Suicide is a leading cause of premature death with over 800,000 people dying by suicide globally each year. There is rarely a single reason why someone takes their own life. It is best understood through each individuals’ life circumstances, in a complex interplay of risk factors and adverse experiences. Nevertheless, suicide is potentially preventable using a public health approach across sectors such as schools and health, professionals and the public.
Professor Ann John leads a team of researchers interested in how anonymised 'Big Data' can be used to identify patterns and indicators of potential risk and then uses these markers to inform policy, protocols and guidance for those in contact with those at risk of self-harm and suicide.
Going about our day-to-day lives we all leave a data foot-print in routinely collected data, a set of patterns across different sectors, which when housed in Trusted Research Environments can be aligned to anonymised individuals and used to identify contacts and behaviours that highlight those who might benefit from interventions to prevent self-harm and suicide.
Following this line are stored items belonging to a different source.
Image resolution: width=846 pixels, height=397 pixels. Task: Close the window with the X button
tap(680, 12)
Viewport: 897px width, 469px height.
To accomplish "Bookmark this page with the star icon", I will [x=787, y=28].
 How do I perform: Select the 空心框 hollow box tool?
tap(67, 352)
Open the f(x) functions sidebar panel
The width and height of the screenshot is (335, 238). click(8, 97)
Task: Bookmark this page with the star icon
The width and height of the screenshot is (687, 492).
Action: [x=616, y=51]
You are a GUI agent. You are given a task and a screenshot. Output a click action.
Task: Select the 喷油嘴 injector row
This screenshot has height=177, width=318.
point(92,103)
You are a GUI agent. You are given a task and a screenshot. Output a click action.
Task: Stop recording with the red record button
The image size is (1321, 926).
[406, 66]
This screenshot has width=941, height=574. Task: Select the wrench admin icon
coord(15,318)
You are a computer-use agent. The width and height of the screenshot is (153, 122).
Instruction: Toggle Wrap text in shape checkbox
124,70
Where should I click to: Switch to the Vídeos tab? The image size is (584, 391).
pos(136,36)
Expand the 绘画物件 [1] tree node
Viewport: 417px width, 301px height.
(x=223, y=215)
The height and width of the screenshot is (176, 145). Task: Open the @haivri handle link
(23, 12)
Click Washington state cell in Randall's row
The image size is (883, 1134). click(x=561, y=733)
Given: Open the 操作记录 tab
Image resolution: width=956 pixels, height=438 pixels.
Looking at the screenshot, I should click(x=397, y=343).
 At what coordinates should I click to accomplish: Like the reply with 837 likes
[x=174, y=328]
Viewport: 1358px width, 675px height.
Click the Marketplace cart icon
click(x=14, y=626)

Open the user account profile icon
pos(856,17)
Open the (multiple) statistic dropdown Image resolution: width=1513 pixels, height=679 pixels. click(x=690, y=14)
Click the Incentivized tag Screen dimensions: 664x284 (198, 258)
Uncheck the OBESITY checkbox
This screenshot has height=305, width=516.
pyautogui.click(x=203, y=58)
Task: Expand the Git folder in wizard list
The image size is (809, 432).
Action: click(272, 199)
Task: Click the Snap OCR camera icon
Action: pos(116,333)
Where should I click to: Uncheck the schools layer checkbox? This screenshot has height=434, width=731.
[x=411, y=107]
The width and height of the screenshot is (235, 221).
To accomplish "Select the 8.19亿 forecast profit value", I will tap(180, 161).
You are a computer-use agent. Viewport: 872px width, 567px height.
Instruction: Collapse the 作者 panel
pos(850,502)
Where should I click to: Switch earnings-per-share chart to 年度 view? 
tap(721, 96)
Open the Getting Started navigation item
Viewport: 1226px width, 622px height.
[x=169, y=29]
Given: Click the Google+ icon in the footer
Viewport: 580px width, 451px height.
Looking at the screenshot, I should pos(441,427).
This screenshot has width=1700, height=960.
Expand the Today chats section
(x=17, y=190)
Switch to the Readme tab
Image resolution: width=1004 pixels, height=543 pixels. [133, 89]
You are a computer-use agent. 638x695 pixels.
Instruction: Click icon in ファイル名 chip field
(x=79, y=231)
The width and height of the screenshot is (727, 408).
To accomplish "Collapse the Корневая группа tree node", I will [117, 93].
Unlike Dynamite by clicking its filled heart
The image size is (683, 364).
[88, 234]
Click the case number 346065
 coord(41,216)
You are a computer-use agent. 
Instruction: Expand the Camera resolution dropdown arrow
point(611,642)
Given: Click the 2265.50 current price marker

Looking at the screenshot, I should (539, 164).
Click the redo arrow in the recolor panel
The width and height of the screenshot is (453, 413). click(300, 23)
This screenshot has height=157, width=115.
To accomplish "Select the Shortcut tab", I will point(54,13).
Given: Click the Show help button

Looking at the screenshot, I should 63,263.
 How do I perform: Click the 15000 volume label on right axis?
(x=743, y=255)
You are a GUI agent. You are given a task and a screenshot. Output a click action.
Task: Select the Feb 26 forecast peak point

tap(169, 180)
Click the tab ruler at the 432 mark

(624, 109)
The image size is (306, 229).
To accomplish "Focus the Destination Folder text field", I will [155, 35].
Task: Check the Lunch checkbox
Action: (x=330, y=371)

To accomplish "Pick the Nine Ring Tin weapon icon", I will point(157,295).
Professor John’s research looks at anonymised data linking across sectors from school attendance and absences, examination attainment and medical appointments with the GP or in hospitals to social media, Google analytics and media reporting. Whilst this data is never linked to a named individual the patterns of behaviours of a number of individuals can build a picture of how interventions can be designed, protocols put in place and policies developed to help inform and train professionals in contact with those who self-harm or are at risk of suicide.